- **DATA SHOWN**:
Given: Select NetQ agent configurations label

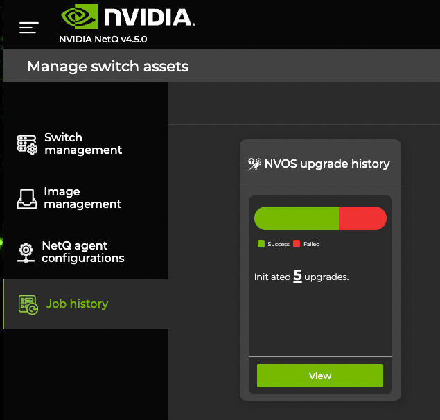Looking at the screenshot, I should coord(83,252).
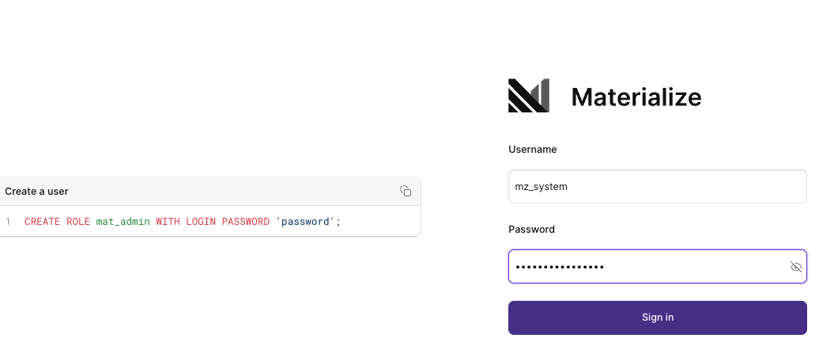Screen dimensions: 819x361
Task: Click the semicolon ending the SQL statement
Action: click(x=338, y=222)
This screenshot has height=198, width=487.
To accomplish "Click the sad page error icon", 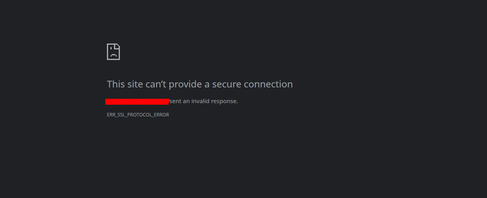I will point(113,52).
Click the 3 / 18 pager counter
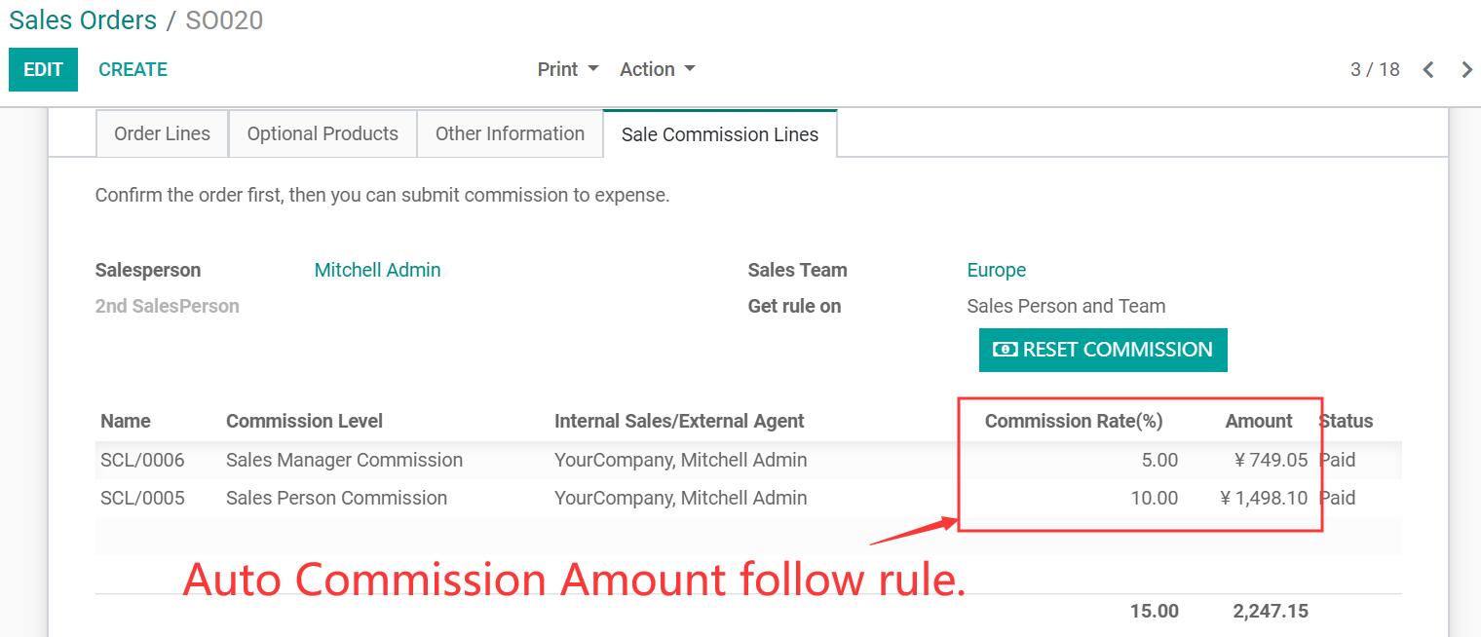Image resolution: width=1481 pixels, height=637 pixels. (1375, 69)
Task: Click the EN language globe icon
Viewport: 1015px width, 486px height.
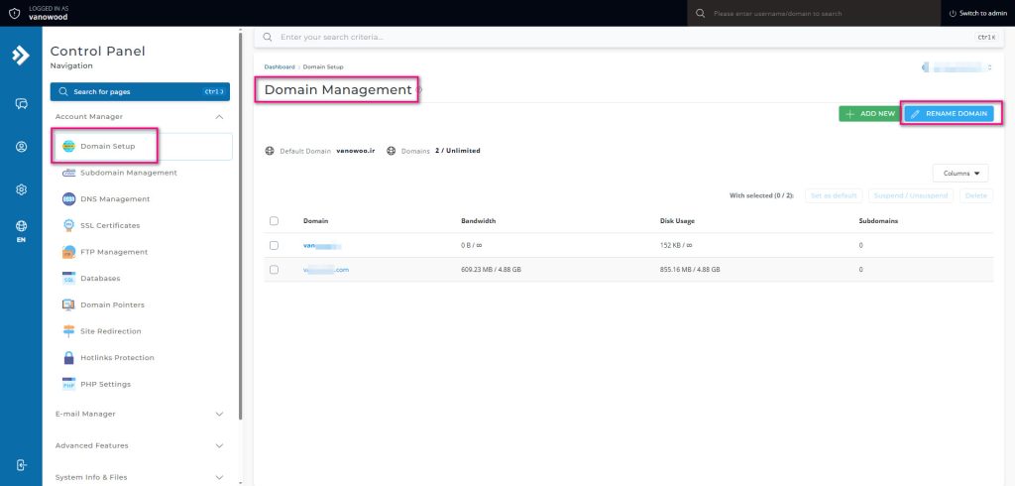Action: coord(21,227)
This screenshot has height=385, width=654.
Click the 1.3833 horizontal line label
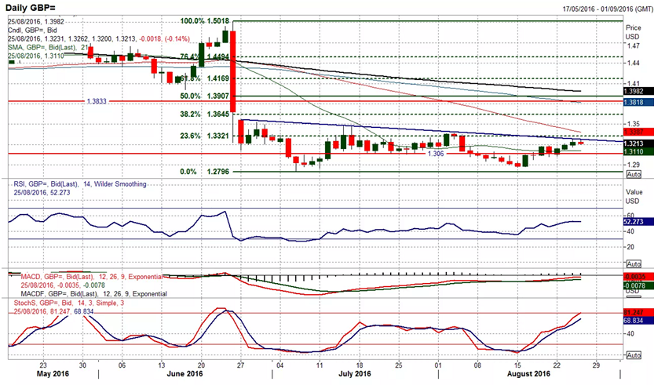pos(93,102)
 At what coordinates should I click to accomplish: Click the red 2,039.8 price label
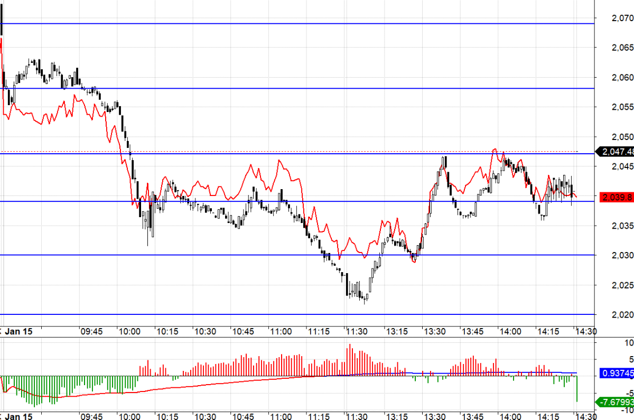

- **TASK STATEMENT**: Set down exactly, line for line, the data from the line that contains "This screenshot has height=385, width=654." through its last line, keeping pictures out.

- **RESULT OF THE TASK**:
This screenshot has height=385, width=654.
Click the 1.3833 horizontal line label
pos(93,102)
 At what coordinates should I click to accomplish: Click the red 2,039.8 price label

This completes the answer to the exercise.